Greece has twice provided the acid test for the rules of the game of the European monetary union. Once again it is likely to provide a critical testing ground, this time on the occasion of the general election on January 25.
The first test came in spring 2010, when the government in Athens lost market access and required assistance from the European Union and the International Monetary Fund. The question then was: Can official support be provided to a member of the monetary union, and if so, by whom? The EU treaty was remarkably ambiguous on the issue. Many read it as implying that there was no room for official European assistance because it would violate the so-called no bail-out clause. But in the end the heads of state and government decided to extend conditional loans to Athens alongside the IMF, giving birth to the now famous (or infamous) troika.
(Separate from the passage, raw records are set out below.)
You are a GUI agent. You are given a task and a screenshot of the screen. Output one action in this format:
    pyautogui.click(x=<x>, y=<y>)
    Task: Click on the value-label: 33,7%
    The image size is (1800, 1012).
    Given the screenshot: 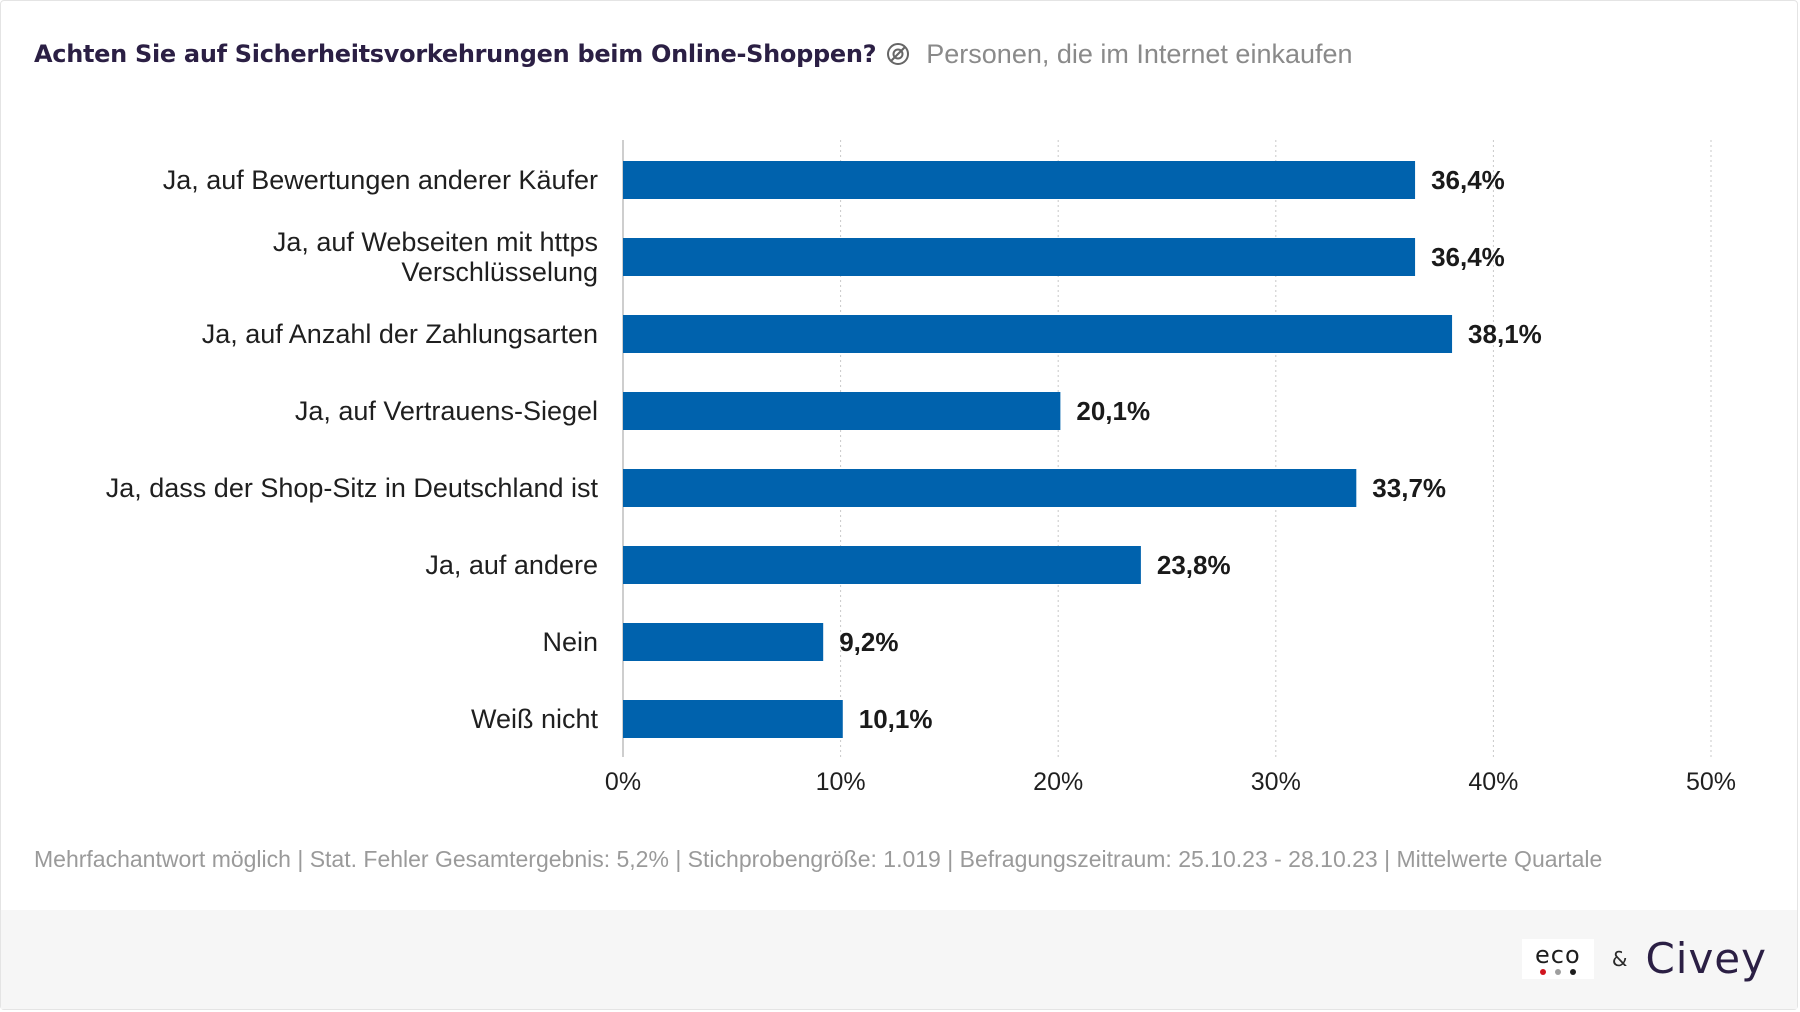 What is the action you would take?
    pyautogui.click(x=1409, y=488)
     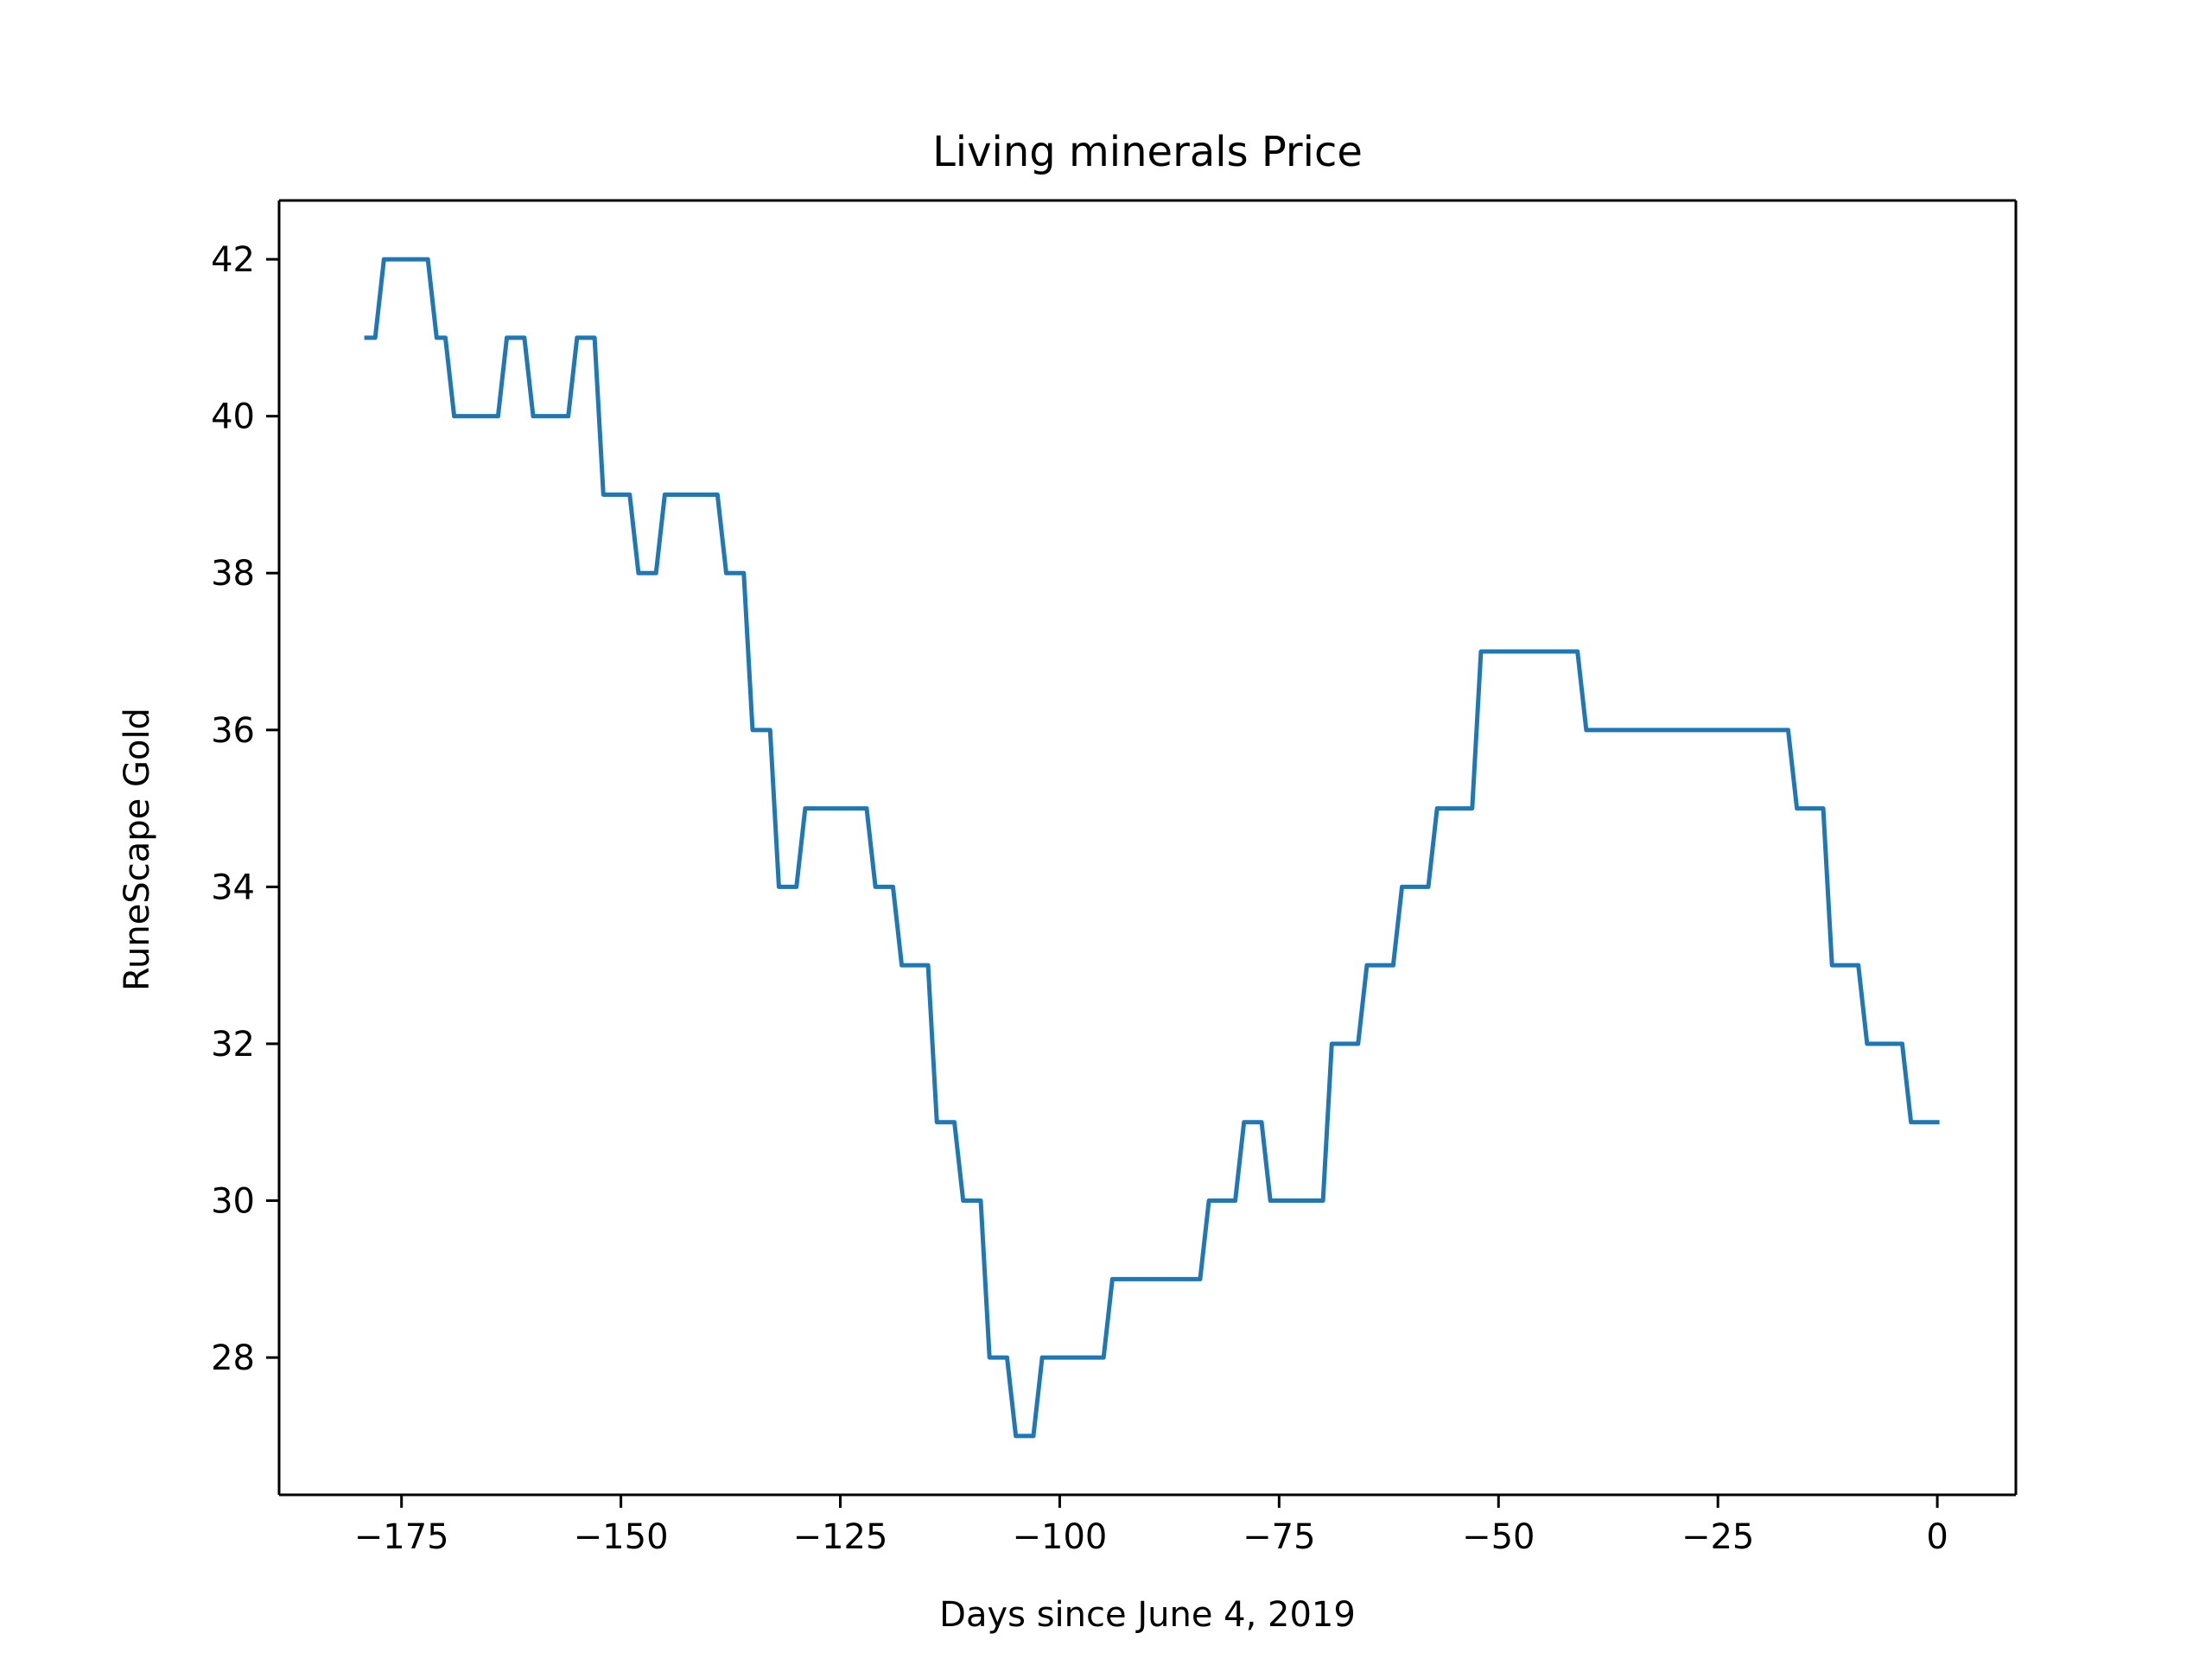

The same template would apply later to Ireland, Portugal and Cyprus, without giving rise to legal challenges.
The second test came in 2011-2012, when it became evident that Greece's debt burden was too high and that some sort of relief from its private creditors was indispensable. Could a member of the monetary union renegotiate its debt while remaining in the euro? Here again, the treaty was remarkably silent and there was no procedure whatsoever for debt renegotiation. For months, a fierce battle went on in Europe. Most European officials claimed that a restructuring by a euro-area country was unthinkable, and that Greece had no choice but to repay or, for some, to leave the euro. But in the end – and actually at a late stage, after many private creditors had been repaid in full – European leaders decided that debt relief was acceptable. In February 202, Greece reached a debt reduction agreement with its private creditors.